* [Problem] Copy out all the entries shown below, exactly as they appear.

Collected data entries:
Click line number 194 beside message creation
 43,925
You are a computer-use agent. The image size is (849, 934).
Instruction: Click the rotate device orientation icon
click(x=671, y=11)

* [Expected answer]
Click line number 194 beside message creation
 43,925
You are a computer-use agent. The image size is (849, 934).
Instruction: Click the rotate device orientation icon
click(x=671, y=11)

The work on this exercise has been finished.